Tash tripped. She yanked off her shoes. She fled from the lanyard-wearing faces watching her curiously from the exit. From the gorgeous library where Leo Rousseau had just labeled her a sellout and a fraud.
She trembled in the sun, fumbling for her phone, texting Janelle, finding the minivan; then hiding in its shade, awash in the overwhelming relief Caleb hadn’t made it to the taping.
“Tell me that didn’t just happen.” Tash monotoned to Janelle when she finally arrived and unlocked the car. Tash closed her eyes against the hot plate of the passenger-side window, absorbing the scent of sun-seared dashboard.
“Which part?” Janelle maximized the air vents, turning down the kiddie tunes competing with the still-bellowing alarm.
“My discovery that you used to have a taste for reverse-cancel-culture gasbags?” She wrenched over the console to buckle Tash in, like one of her kids.
“I bet that guy made you call him Jacques Derrida while he jerked off to a desacralized replica of his ballsack.” She put the car into reverse.
“If I’m right, you’re paying for drinks. ”
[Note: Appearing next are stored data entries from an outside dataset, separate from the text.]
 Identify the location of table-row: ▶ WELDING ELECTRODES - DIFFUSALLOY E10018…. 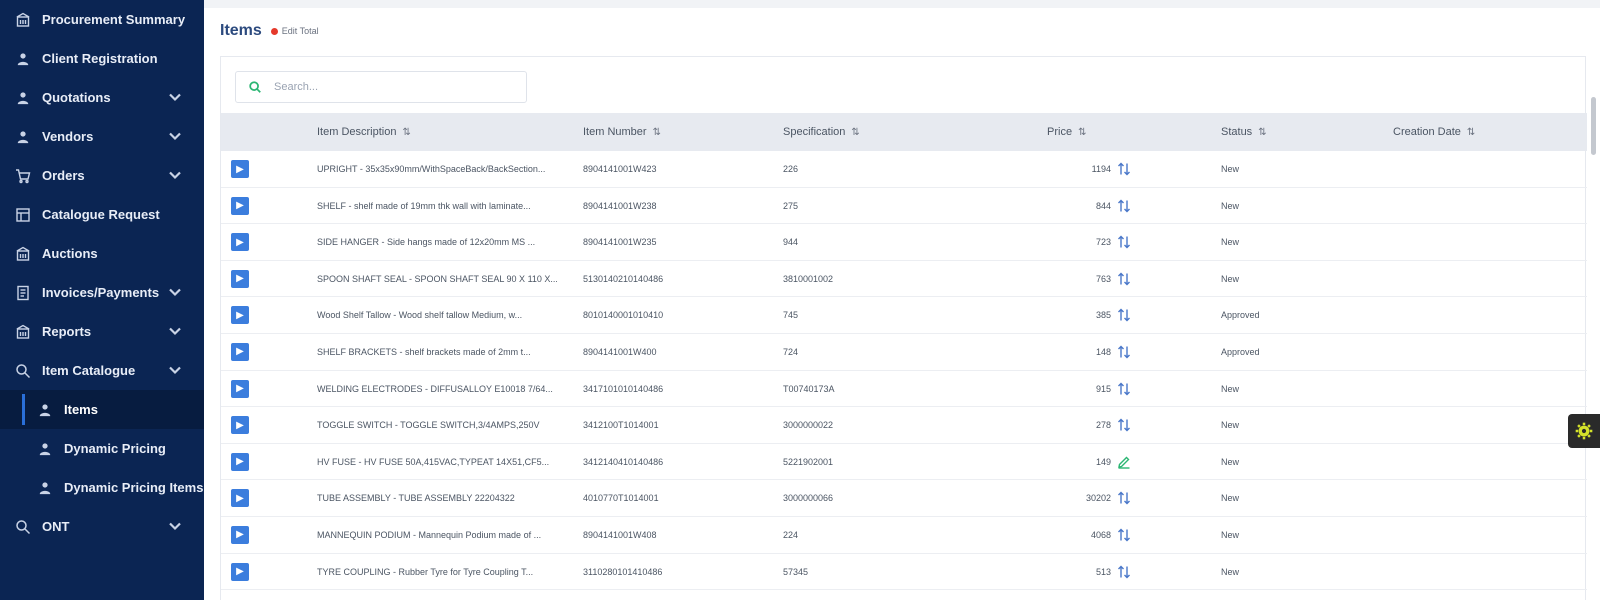
(904, 390).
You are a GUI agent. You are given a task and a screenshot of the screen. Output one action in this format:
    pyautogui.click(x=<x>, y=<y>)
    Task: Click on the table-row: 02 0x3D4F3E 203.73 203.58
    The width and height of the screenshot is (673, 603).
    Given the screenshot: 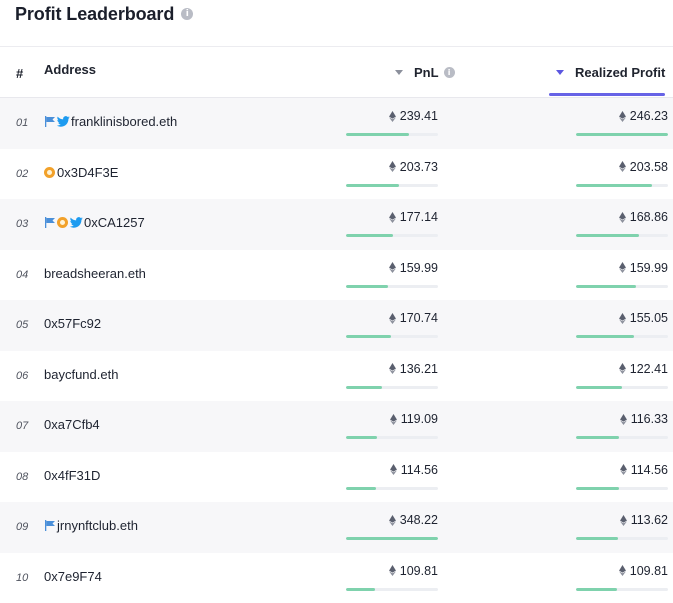 What is the action you would take?
    pyautogui.click(x=336, y=174)
    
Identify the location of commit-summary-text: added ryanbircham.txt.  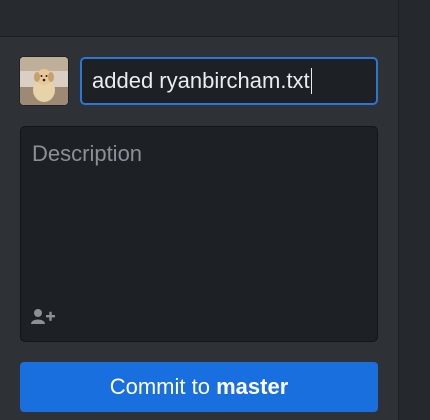
(201, 80).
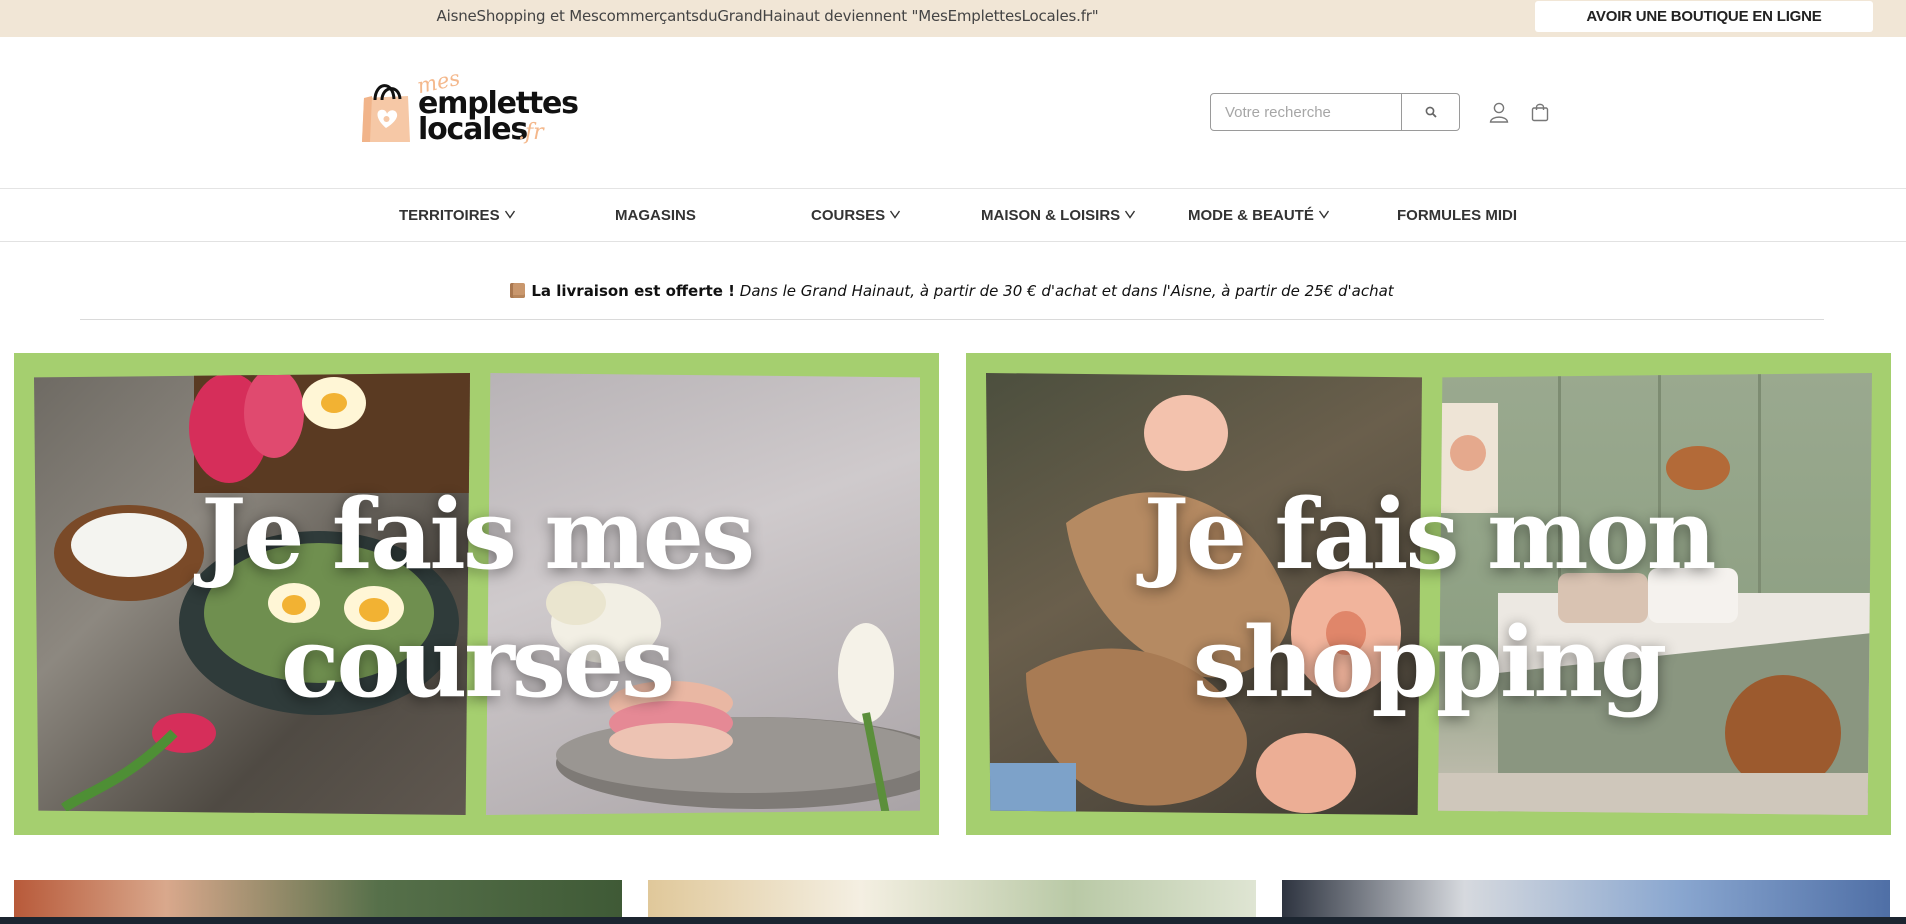  Describe the element at coordinates (518, 290) in the screenshot. I see `package-icon` at that location.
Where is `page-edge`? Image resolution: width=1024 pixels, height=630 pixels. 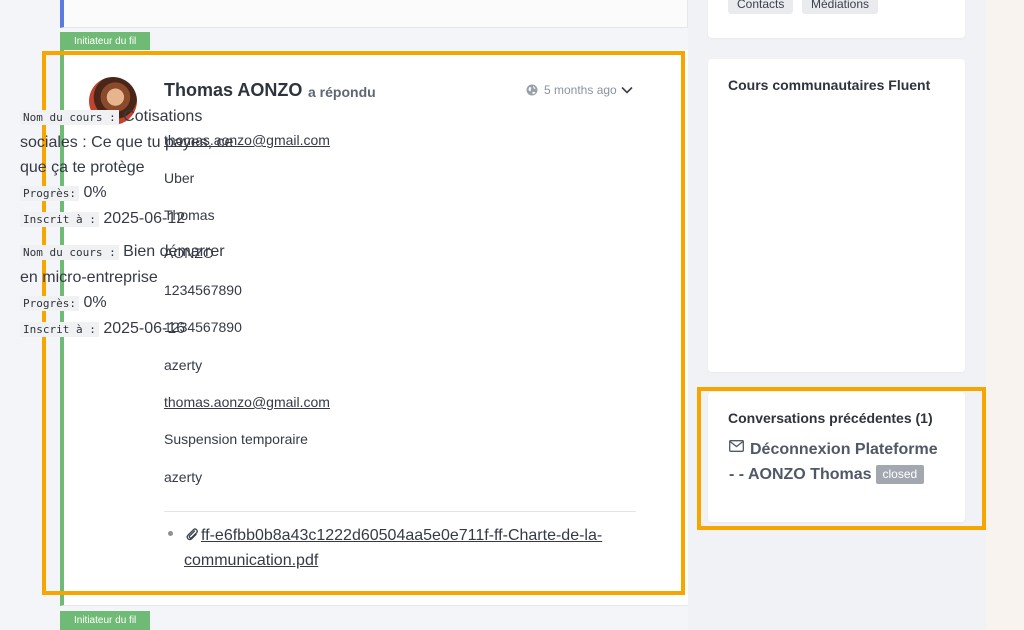
page-edge is located at coordinates (1005, 315).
Tash would have loved to laugh. Instead, she looped on a mental replay of Leo’s sneer. Janelle piloted the minivan until the museum sirens had faded; then she pulled into a strip mall, idling the car in front of a tanning salon.
She shifted in her seat, facing Tash head-on. “Hey. Listen. The only person who looked bad back there was that asshole of a host.”
Tash shook her head in shame. “He called me a fraud.” In case her best friend had missed it. “He called me a sellout. On tape. It’ll end up on the fan forums. No one understands Braverman wasn’t my choice—”
“Nope.” Janelle put her hand up. “Enough about the online twatter—that stuff is out of your control. You are not a sellout.”
“I am.” Tash stated the logic flatly: “I’m helping the studio with scene direction that undermines my message. There are all kinds of changes—it’s exactly what Leo was talking about.”
“Fuck Leo!” Vehemently. “Honestly, who even is that guy? Tash, all you’re doing is avoiding a breach of contract. That’s kind of a fundamental thing.”
That her readers would never know about.
Tash’s humiliation mingled with an existential disappointment. “You know what my last press event was? Before this? That panel for Off-Center Arts. Do you remember? The entire place was women.”
Janelle nodded. “I remember.”
“Girls came up afterward and cried, right? It felt meaningful. That’s what I wanted for today. I wanted to talk to Leo and feel proud about how far I’ve come—I wanted to be smarter than I was in grad school.” Flaggingly. “But I just looked compromised.”
Janelle reached awkwardly across the center console to grab both of Tash’s shoulders. “Babe, your ex-boyfriend is a misogynistic hack. He took potshots at you because he felt threatened. You are not a sellout—you are a legend, and you wrote an important book.”
“Based on your ideas.” Tash’s long-standing insecurity.
“Based on our ideas. Are you kidding?” Janelle poked her, hard.
“You know where my ideas go? I take them to an occasional academic conference. They circulate at our crappy, sweet little school. Meanwhile, you put our ideas in a book that’s reached more people than I could ever imagine.
You think ‘mass-market’ is an insult—I know you—but I’m telling you, it’s praise.
That guy has three basement trolls for listeners, and you’re about to have a TV show.
You have eclipsed him, and he can’t stand it.
Creating art that people actually read and watch doesn’t make you lowbrow, Tash. It makes you relevant.”
No more pep talk—Janelle had reached her limit.
She put the minivan in gear and turned her kids’ music up again.
“I’m going to let you feel bad for yourself for exactly three songs while I process my extreme feelings about the men you used to date.
But then we’re finished. We will expunge this from our memory because it isn’t worth it. Onward.”
Tash pulled the lever to lay her seat flat, wishing it could be that quick to forget.